▸ Task objective
Below are lines of data; restate word for word those running from the line containing "Company name (242, 2063)" to the line containing "Quartz (608, 503)", inclusive, and no others.

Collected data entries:
● ● ● ●

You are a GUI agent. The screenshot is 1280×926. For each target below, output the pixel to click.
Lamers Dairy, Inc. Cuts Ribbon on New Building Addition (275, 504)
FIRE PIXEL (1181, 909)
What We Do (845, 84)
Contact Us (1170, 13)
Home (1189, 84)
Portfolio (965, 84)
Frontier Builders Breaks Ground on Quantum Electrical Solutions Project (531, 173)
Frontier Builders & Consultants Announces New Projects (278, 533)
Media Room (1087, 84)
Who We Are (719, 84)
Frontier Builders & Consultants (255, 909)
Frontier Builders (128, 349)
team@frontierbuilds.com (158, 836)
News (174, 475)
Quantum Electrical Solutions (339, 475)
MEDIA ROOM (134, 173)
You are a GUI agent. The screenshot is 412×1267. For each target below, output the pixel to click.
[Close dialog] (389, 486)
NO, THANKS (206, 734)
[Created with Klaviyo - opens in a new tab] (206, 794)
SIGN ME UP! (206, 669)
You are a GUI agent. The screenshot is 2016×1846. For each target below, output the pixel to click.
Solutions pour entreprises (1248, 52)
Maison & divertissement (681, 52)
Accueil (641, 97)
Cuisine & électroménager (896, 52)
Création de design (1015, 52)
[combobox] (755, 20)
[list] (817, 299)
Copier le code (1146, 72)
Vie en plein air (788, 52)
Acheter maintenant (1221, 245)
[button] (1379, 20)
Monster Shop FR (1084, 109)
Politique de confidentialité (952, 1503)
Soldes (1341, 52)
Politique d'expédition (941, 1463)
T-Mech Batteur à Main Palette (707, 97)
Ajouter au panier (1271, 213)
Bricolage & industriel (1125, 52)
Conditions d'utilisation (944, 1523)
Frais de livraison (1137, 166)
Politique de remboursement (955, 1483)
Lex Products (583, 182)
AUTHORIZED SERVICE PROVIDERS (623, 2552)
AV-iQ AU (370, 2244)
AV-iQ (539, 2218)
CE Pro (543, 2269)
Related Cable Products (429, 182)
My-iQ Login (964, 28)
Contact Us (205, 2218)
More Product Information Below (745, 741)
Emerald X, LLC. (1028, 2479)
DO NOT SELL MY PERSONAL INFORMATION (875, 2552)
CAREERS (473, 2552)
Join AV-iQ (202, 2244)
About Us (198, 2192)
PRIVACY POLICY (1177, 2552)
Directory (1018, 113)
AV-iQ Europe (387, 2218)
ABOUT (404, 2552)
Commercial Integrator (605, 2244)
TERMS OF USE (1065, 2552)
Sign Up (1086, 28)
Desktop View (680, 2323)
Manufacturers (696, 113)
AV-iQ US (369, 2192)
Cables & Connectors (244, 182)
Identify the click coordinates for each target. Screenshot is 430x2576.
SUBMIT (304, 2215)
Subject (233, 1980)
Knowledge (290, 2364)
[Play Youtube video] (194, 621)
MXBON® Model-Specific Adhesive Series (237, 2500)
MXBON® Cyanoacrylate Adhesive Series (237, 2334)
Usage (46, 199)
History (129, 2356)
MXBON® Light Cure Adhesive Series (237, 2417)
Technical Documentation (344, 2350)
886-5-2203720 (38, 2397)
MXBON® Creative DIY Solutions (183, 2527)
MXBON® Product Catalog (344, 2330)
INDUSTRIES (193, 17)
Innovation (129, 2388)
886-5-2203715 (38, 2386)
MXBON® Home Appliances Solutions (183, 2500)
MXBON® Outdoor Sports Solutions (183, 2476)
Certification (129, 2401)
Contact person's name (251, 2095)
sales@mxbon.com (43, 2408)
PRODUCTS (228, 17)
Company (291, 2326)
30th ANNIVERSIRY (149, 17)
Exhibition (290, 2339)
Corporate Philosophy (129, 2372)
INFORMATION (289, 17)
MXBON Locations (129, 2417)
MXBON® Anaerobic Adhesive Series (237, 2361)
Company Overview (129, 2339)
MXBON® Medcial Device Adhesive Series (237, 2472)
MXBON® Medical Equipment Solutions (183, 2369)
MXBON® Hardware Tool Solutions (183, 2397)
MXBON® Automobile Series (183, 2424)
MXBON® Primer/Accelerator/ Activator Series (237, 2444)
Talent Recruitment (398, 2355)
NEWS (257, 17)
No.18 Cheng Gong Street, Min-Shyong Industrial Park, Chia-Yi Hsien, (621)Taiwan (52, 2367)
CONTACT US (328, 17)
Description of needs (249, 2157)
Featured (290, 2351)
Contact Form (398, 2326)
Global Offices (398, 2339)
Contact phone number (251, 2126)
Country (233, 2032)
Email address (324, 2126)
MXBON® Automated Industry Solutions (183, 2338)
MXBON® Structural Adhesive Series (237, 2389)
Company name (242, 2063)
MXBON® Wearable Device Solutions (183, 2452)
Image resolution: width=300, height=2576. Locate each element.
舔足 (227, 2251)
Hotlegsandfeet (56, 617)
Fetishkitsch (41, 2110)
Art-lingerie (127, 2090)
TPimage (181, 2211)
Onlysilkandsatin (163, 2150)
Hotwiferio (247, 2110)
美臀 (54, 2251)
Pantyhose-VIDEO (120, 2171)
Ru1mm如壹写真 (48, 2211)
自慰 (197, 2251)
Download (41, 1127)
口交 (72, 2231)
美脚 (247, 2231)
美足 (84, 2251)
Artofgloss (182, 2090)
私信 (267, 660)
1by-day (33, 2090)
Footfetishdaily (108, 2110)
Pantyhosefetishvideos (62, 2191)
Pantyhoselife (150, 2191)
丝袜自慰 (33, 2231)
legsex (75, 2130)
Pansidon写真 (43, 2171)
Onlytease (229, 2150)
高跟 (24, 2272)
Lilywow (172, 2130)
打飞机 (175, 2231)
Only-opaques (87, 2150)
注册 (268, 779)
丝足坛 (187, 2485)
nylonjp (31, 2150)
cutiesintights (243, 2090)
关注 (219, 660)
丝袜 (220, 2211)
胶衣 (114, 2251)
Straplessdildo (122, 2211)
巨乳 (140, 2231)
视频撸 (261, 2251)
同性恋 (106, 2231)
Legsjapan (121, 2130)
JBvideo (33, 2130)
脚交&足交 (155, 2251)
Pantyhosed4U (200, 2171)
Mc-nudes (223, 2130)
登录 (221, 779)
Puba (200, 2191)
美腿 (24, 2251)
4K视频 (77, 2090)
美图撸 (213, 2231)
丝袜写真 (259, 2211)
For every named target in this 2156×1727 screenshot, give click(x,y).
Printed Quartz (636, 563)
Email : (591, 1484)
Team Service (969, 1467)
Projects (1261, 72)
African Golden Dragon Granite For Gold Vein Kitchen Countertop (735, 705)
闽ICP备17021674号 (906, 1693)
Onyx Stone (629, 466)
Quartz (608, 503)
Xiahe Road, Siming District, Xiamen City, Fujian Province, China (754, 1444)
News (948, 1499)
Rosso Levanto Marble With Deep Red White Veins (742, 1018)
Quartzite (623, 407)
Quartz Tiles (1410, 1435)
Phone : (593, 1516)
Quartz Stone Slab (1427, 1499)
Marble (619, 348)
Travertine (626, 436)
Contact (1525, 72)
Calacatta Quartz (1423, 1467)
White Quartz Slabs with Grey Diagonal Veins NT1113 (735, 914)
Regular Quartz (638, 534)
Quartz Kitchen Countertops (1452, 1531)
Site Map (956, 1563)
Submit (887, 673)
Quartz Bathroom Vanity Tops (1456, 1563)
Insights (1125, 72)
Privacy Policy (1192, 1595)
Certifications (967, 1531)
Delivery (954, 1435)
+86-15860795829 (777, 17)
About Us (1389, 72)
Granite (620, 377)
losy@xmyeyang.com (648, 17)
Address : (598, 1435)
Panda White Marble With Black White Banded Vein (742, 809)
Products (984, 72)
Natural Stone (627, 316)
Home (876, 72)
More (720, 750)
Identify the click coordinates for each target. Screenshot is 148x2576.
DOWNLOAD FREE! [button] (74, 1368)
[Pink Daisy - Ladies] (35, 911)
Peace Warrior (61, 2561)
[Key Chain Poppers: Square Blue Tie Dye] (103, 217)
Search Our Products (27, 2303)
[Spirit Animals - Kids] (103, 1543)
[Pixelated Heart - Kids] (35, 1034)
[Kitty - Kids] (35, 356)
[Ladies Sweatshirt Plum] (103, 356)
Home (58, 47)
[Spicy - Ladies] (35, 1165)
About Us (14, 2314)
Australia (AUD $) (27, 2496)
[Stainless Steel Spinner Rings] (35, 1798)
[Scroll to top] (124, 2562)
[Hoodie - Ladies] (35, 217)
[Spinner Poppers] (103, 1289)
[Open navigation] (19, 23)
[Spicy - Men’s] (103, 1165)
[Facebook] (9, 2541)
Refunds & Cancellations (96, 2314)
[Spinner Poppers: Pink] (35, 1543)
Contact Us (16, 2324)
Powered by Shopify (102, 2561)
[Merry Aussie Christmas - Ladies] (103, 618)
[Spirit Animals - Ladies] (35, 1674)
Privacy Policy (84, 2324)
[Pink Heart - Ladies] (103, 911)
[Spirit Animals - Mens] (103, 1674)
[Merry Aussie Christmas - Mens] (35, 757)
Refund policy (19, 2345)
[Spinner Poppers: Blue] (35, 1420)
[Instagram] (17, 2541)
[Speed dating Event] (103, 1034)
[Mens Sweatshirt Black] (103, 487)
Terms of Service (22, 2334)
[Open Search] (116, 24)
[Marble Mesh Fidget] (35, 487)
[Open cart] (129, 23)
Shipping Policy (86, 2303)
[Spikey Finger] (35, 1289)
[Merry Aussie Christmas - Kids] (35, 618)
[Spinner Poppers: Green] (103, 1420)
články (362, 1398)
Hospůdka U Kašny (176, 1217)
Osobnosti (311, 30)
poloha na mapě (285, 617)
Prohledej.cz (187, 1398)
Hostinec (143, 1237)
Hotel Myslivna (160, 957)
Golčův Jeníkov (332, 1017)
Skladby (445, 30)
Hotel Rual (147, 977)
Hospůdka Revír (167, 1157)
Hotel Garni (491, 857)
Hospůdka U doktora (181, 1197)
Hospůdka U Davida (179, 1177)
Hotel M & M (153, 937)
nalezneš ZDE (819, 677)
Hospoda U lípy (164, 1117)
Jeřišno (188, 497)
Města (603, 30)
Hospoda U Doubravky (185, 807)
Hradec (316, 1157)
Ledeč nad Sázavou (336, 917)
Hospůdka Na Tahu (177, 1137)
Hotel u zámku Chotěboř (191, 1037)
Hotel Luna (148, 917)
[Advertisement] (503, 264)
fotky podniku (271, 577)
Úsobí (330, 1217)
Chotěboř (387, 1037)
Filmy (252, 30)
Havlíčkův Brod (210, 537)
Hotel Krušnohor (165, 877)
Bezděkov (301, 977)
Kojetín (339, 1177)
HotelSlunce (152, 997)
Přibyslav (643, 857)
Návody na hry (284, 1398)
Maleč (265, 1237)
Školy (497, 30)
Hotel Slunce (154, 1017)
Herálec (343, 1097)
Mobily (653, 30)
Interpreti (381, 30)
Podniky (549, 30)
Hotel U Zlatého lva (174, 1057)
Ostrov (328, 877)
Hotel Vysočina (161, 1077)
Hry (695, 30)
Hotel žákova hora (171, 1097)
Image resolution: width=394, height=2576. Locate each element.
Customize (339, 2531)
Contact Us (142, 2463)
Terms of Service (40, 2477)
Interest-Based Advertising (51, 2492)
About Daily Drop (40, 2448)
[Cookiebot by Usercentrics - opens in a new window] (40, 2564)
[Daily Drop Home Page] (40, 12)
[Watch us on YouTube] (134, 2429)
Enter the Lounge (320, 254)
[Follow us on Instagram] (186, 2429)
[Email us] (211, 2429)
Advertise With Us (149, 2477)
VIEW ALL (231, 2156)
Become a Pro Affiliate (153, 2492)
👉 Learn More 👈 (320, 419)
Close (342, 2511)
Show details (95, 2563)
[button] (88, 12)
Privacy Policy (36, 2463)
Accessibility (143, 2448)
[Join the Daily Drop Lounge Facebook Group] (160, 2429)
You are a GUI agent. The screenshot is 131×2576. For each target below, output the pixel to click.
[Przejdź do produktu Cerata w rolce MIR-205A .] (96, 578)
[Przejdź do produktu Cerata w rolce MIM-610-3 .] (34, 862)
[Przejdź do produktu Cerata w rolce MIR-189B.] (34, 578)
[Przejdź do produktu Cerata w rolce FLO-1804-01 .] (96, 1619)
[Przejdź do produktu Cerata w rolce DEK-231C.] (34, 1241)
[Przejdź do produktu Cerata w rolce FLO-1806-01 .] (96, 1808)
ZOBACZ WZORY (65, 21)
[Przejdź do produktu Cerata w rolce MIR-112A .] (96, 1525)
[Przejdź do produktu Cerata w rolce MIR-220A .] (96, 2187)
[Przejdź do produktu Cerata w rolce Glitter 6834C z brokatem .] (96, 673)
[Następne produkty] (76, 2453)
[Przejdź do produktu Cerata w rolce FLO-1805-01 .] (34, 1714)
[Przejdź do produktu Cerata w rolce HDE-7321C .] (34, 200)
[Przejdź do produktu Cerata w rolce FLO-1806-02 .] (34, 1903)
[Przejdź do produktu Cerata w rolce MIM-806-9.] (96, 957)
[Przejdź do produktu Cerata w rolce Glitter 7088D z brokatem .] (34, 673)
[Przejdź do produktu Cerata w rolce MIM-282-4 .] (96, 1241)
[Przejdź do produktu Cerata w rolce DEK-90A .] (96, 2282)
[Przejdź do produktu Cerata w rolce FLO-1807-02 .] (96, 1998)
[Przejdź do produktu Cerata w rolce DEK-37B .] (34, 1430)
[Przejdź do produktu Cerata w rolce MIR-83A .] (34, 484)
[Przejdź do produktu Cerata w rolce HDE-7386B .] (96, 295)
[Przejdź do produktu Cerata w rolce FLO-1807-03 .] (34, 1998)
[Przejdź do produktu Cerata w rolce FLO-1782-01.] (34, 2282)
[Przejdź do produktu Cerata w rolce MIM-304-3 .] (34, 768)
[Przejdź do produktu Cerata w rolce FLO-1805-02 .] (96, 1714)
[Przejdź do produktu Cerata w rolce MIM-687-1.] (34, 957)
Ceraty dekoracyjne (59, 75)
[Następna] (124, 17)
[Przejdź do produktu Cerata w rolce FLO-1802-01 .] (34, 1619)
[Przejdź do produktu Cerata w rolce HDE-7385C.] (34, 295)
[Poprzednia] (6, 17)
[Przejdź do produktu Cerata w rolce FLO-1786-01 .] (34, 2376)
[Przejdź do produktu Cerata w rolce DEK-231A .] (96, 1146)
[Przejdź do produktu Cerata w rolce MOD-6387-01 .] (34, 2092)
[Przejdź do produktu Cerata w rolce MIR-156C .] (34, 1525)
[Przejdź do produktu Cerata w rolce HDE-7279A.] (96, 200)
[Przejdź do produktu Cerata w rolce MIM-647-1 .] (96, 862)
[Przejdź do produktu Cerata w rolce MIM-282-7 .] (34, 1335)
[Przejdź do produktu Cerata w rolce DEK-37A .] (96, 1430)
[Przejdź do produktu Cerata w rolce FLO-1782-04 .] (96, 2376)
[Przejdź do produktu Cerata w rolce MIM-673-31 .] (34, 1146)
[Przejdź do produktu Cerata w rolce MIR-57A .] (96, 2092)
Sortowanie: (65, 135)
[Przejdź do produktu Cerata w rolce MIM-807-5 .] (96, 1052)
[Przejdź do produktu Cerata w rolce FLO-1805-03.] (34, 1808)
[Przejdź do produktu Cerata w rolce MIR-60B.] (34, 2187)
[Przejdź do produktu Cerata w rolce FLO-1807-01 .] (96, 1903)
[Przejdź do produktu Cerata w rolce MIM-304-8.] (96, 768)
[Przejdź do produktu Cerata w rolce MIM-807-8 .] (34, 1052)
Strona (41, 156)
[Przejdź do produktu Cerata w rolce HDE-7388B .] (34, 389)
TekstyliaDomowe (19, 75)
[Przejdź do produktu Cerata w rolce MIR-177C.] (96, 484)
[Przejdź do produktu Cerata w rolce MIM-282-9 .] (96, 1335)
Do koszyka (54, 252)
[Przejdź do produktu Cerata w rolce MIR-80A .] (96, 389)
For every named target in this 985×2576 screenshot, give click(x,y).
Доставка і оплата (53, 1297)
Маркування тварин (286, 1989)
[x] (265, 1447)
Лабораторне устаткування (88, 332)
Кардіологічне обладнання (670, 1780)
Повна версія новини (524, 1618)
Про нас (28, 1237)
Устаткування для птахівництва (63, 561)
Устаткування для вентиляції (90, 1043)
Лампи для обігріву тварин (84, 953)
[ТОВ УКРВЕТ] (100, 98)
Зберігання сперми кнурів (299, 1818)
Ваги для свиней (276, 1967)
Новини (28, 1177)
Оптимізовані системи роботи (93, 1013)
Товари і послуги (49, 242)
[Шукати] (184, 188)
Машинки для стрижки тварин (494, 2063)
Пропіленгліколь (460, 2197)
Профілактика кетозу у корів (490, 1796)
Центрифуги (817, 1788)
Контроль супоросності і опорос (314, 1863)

● ● ● ●

▸ Result for this task
Company name (242, 2063)
MXBON® Wearable Device Solutions (183, 2452)
Image resolution: width=300, height=2576. Locate each element.
舔足 (227, 2251)
Hotlegsandfeet (56, 617)
Fetishkitsch (41, 2110)
Art-lingerie (127, 2090)
TPimage (181, 2211)
Onlysilkandsatin (163, 2150)
Hotwiferio (247, 2110)
美臀 (54, 2251)
Pantyhose-VIDEO (120, 2171)
Ru1mm如壹写真 (48, 2211)
自慰 (197, 2251)
Download (41, 1127)
口交 (72, 2231)
美脚 (247, 2231)
美足 (84, 2251)
Artofgloss (182, 2090)
私信 (267, 660)
1by-day (33, 2090)
Footfetishdaily (108, 2110)
Pantyhosefetishvideos (62, 2191)
Pantyhoselife (150, 2191)
丝袜自慰 (33, 2231)
legsex (75, 2130)
Pansidon写真 (43, 2171)
Onlytease (229, 2150)
高跟 (24, 2272)
Lilywow (172, 2130)
打飞机 (175, 2231)
Only-opaques (87, 2150)
注册 (268, 779)
丝足坛 (187, 2485)
nylonjp (31, 2150)
cutiesintights (243, 2090)
关注 (219, 660)
丝袜 (220, 2211)
胶衣 (114, 2251)
Straplessdildo (122, 2211)
巨乳 (140, 2231)
视频撸 (261, 2251)
同性恋 (106, 2231)
Legsjapan (121, 2130)
JBvideo (33, 2130)
脚交&足交 (155, 2251)
Pantyhosed4U (200, 2171)
Mc-nudes (223, 2130)
登录 (221, 779)
Puba (200, 2191)
美腿 (24, 2251)
4K视频 (77, 2090)
美图撸 (213, 2231)
丝袜写真 (259, 2211)
For every named target in this 2156×1727 screenshot, give click(x,y).
Printed Quartz (636, 563)
Email : (591, 1484)
Team Service (969, 1467)
Projects (1261, 72)
African Golden Dragon Granite For Gold Vein Kitchen Countertop (735, 705)
闽ICP备17021674号 (906, 1693)
Onyx Stone (629, 466)
Quartz (608, 503)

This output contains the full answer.